■ **Your goal**:
If a line in the data holds the string "Pontianak", list it.

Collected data
══════════

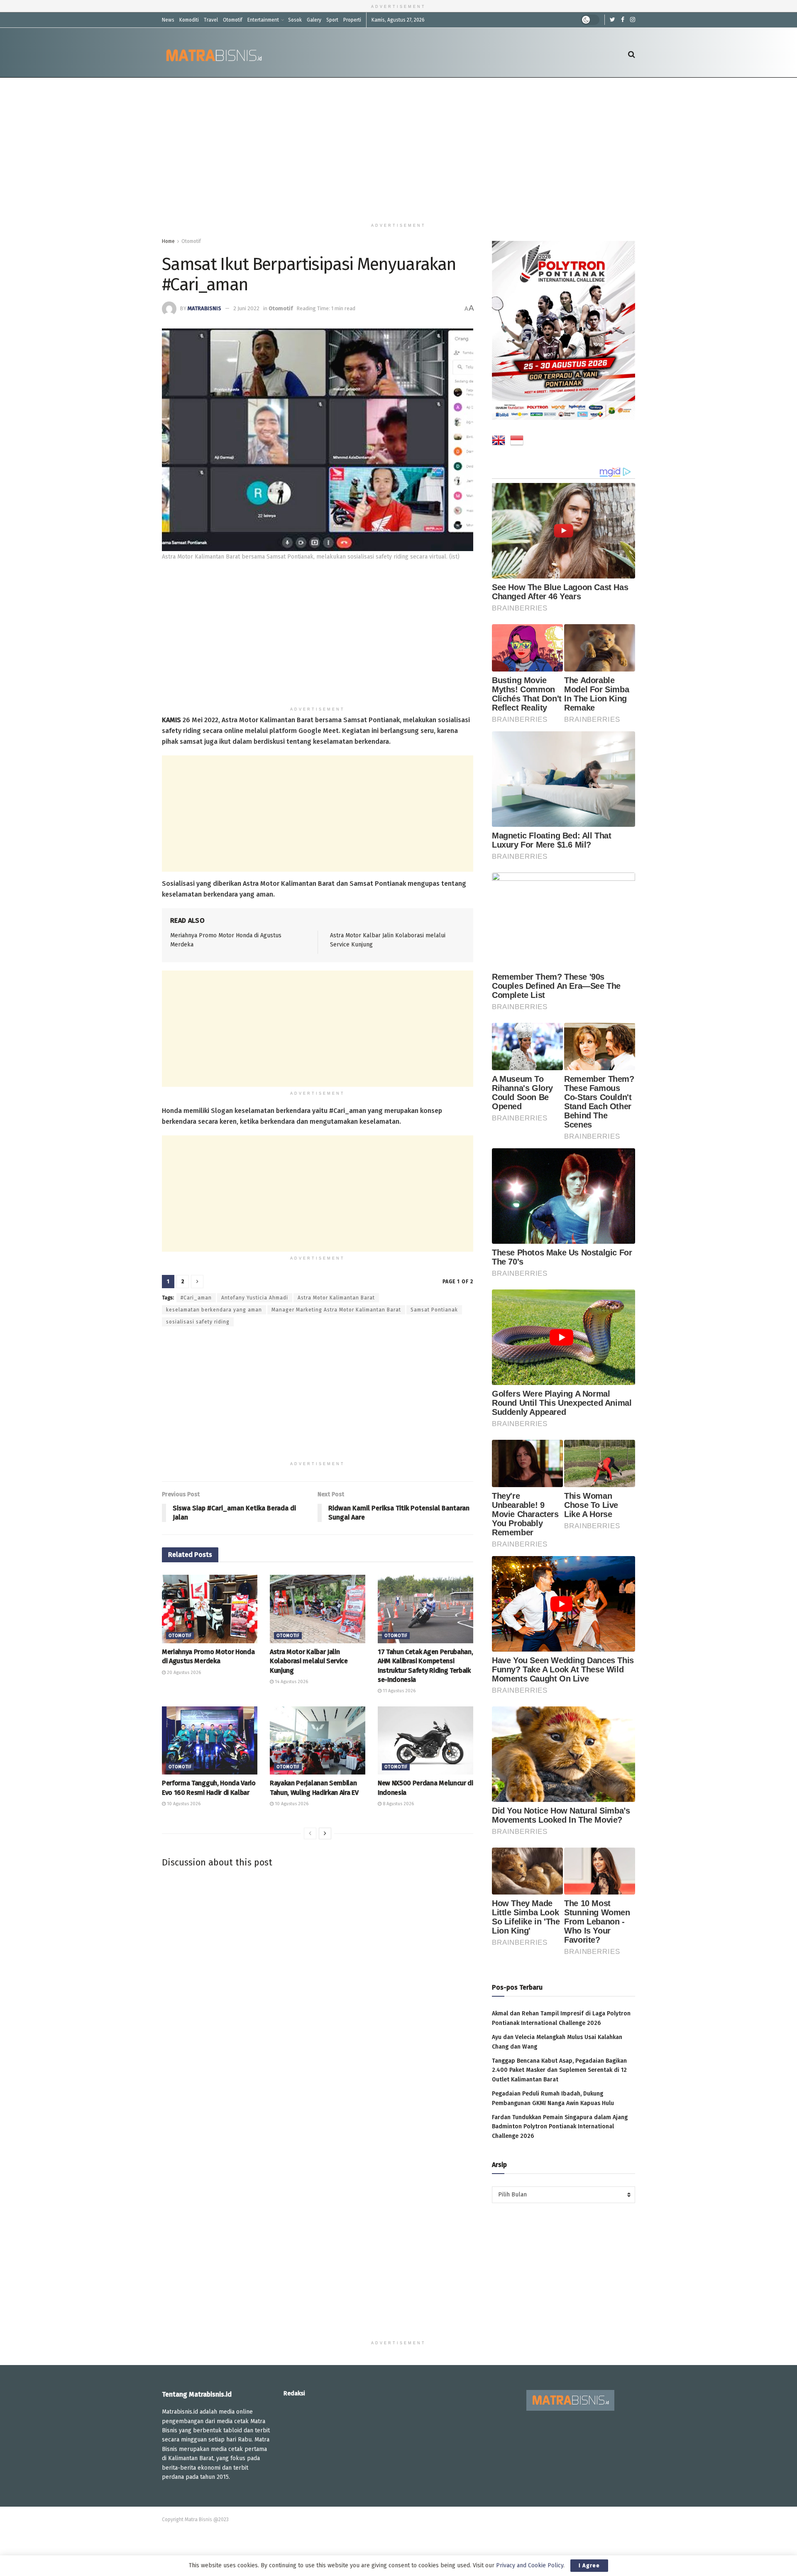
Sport (332, 20)
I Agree (589, 2565)
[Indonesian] (516, 442)
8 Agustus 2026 (397, 1803)
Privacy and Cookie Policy (529, 2565)
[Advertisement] (398, 148)
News (168, 20)
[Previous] (310, 1833)
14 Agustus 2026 (291, 1681)
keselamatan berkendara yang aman (214, 1310)
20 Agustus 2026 (183, 1672)
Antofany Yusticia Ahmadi (254, 1298)
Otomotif (232, 20)
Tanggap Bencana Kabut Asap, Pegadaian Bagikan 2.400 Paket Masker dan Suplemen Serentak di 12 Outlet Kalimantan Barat (559, 2070)
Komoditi (189, 20)
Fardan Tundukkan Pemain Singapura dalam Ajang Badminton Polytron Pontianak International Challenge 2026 (560, 2127)
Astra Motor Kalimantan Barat (336, 1298)
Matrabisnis (204, 308)
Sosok (295, 20)
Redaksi (294, 2393)
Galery (314, 20)
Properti (352, 20)
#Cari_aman (196, 1298)
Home (168, 241)
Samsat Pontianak (434, 1310)
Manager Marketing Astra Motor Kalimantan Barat (336, 1310)
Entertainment (263, 20)
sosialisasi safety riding (198, 1322)
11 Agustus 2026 (398, 1691)
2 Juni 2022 (246, 308)
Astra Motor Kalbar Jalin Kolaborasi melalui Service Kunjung (309, 1661)
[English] (498, 442)
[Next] (325, 1833)
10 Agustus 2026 (183, 1803)
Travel (211, 20)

══════════

■ **Reply**:
Fardan Tundukkan Pemain Singapura dalam Ajang Badminton Polytron Pontianak International Challenge 2026 (560, 2127)
Samsat Pontianak (434, 1310)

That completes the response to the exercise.